Glistening – delights the sea

Gravitate to Earth without a force

Magic sensed and written on

Below – the park – a round-a-bout

A tree, with branches

Bark and frond

That listen to the overt mood

The cumbersome-ness of the room

They hear disorderly array

And come to right things very soon

What do I think of thought

What does she think of me

A touch so tender as my mood

So precious as the sea

Camellia

He walked amongst the many
and came across the one –
the one who made him feel
like he was walking on a cloud.

Wearing Leopard-spotted ‘happy shoes’
she was a slim little thing, five foot six at most,
wearing black, skin-tight yoga pants
that hugged her legs,
and a silky beige shirt hanging out over her hips
that showed her bare back when she bent down
to check for a book
on the shelf below her.

Her hair was black, long,
drooping over the nape of her neck
and resting half-way down
her slender back.

She rested her hands on her legs
lifted herself up from the crouching position
she’d maintained for a moment,
and as she stood up
she threw her hair over her left shoulder
and turned to face him.

When she walked her shirt slipped open at the front
to reveal her belly.
her soft, supple skin was like a baby’s bottom.
her face silky smooth, surely gentle to the touch,

She wore no make-up,
for there was no need to improve on perfection.
she had a gold stud in her lip,
but even that small admonishment
to her beauty only seemed to add to it

He felt his body changing
in ways over which he had no control.
he felt short of breath.
he was entering a place, a feeling, he was uncomfortable with.

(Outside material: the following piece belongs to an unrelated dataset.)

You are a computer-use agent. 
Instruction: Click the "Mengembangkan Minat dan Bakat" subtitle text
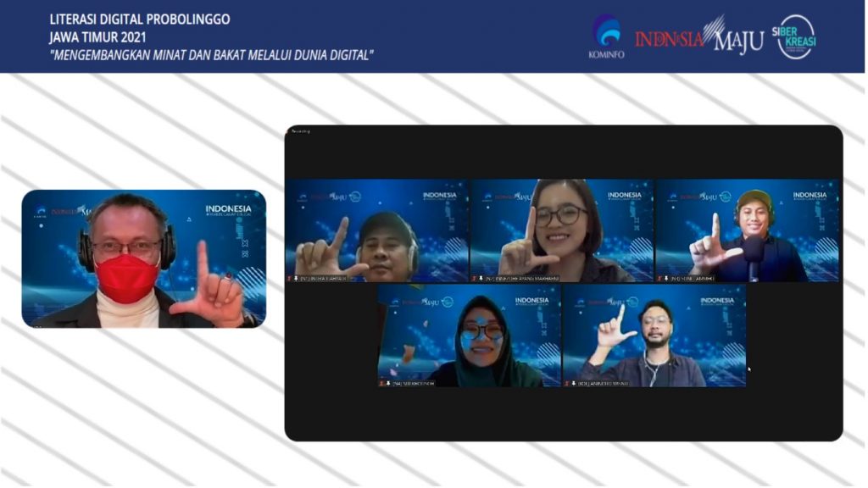[212, 55]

Yet the feeling made him aware he was alive,
physically – mentally,
and able to appreciate the finer things.
he knew not whether to feel awakened and welcomed
to a brave new world
or whether he should feel aggrieved
by having been shut out of that very same world.

Had this girl awakened a sleeping spirit
or had she provided a teaser to something,
like a rainbow, that was just beyond his reach?

One girl – once. He had found his ‘camellia,’
blooming sweetly in the Spring.

busy-ness

Been busy shading under a tree while this same-sex marriage survey blows over.

But in fact I’ve been trying my hand at greeting card writing. For those writers of you out there it might go against the grain, so to speak – probably flies in the face of what ‘real’ writing is all about.

See! I’m already using cliches – “go against the grain”, “flies in the face of”.

So be it – but if you’re writing a novel you might want to ‘steer clear’ of such lazy writing.

Maybe I should keep to poetry. For the reading pleasure of some, I’ve included a piece below, entitled ‘the symphony’

 

The Symphony

…then I heard a sound

Was it a harpsichord I heard

Or a piano, played to please

Accompanied by violin

With horse’s hair to serve as strings

And cello at an octave low

Than viola in the symphony

So that the music streams and flows

And leaves them with an inner glow

That lasts through courtship –

So that – when – asked to wed

She says; “Of course –

I love you more than you could know”

As the symphony strikes up a chord.

 

 

 

 

 

Are these the words?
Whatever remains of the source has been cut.